I was transported to a totally different work in here. This was a dreamland made in wood. The huge hollow space inside the ship despite its emptiness had its own aura. Saws, hammers and nails, the size of which I had never seen before, were being used to construct this practical art in wood. A ladder was kept in the middle and appeared to connect to a different world.  I slowly ascended it and was taken to a different level inside the ship. This level, again was completely empty and a ladder alone stood in the middle of this emptiness. I ascended that too and was presented to the deck of the ship. I could almost see the whole ship building yard from here. Many ships were being constructed, while some were being broken down. Some with a rich layer of algae on it looked abandoned. The half-broken ones looked extremely terrifying, as if lighting from Zeus or the hammer of Thor had broken the ship into two.

I stepped out of this ship and walked along the perimeter of the ship-building yard. Small temporary houses next to these ships looked like rats in front of giant monsters. I still had not seen any crane or heavy vehicle inside the ship building yard. A quick chat with a laborer resting there told me that this was a very old ship building yard and primarily ships are constructed out of wood and almost all the tools are used by hands. Despite the outer world using the newer generation of tools, this community was sticking to the age-old tradition of building wooden ships by hand. Though many ships were being used for domestic purposes like fishing in the deep sea, they had an active export industry and were building ships for many foreign clients.





In the evening, I returned and walked till the end of the yard. A watchman suddenly stopped me and told me that I was entering a restricted area in the port and cautioned me not to take any pictures. I promised him and went till the end of the jetty. Sun was slowly setting down along this west coast. There was absolute stillness but for the lashing of the waves on the jetty. I could see a few small boats and catamarans returning back to the shore from here. I felt like the last man standing at the tip of the Earth as the orange and red hues covered the western sky. The watchman signaled me to get back and I found another spot along the yard from where I could see the moon rise slowly and illuminate the whole ship-building yard.
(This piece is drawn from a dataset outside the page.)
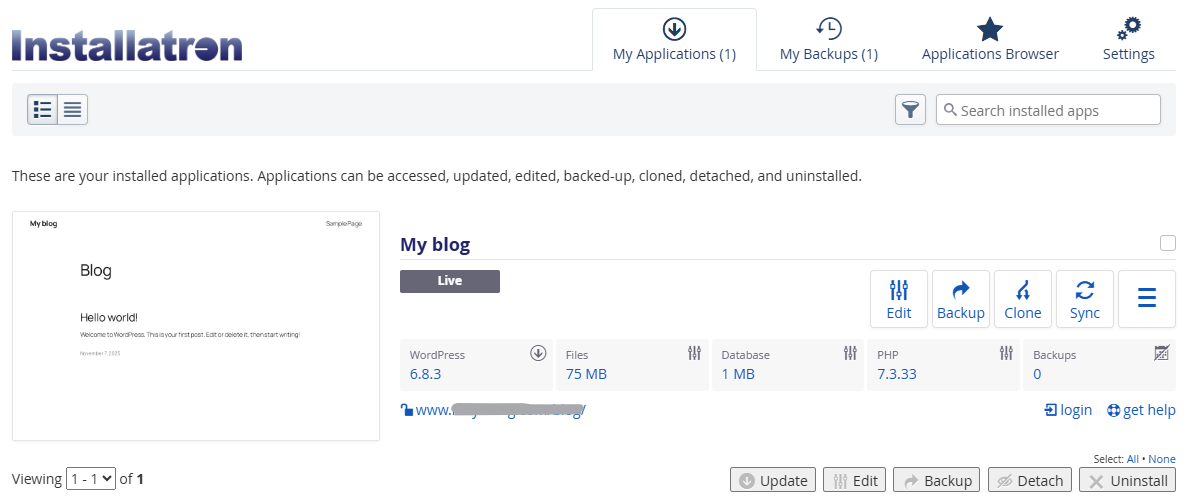The height and width of the screenshot is (503, 1191).
Task: Switch to Applications Browser tab
Action: click(990, 40)
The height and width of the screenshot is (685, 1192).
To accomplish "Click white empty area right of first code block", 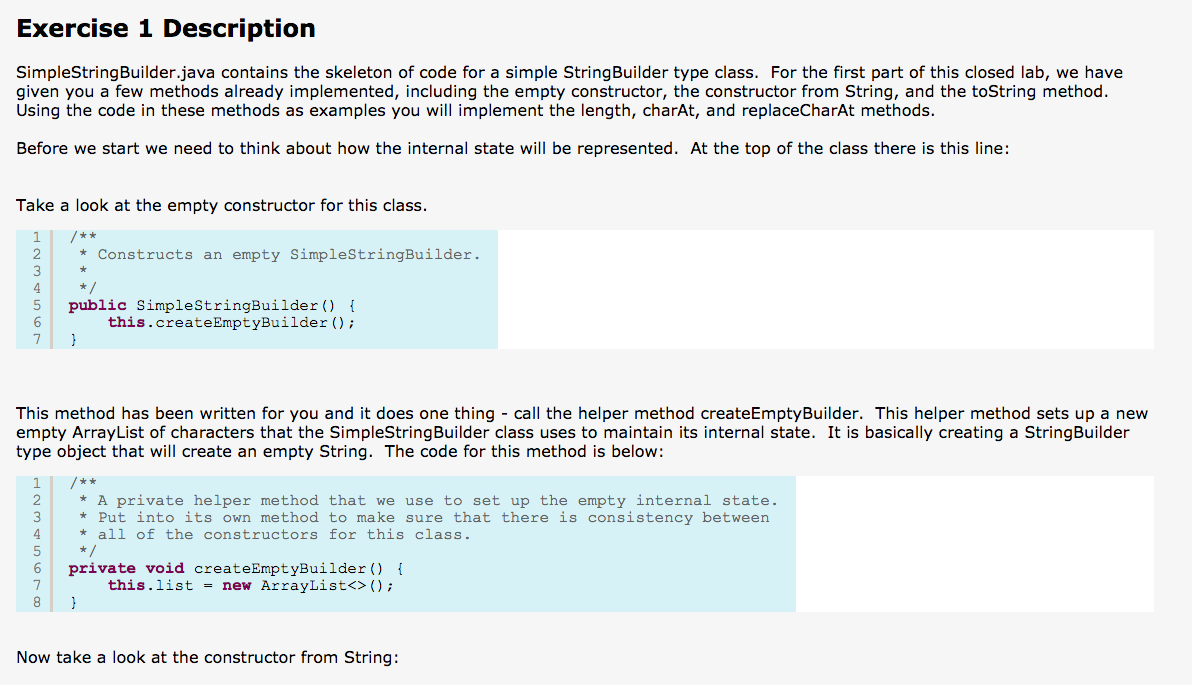I will pos(826,290).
I could remember Soren Kierkegaard’s words when he writes “People commonly travel the world over to see rivers and mountains, new stars, garish birds, freak fish, grotesque breeds of human; they fall into an animal stupor that gapes at existence and they think they have seen something.”  After visiting this town, I am not sure whether I can claim that I had one of the unique experiences ever, but the first sights of the ships casting their shadows in the moonlight was etched into my memories forever.



Did I forget to reveal the town’s name? Well, tucked along the westernmost part of India facing the Arabian Sea, lies one of the most beautiful and uncharted spots, often seen missing on the tourist's map, is the ship building town of Mandvi, in the state of Gujarat.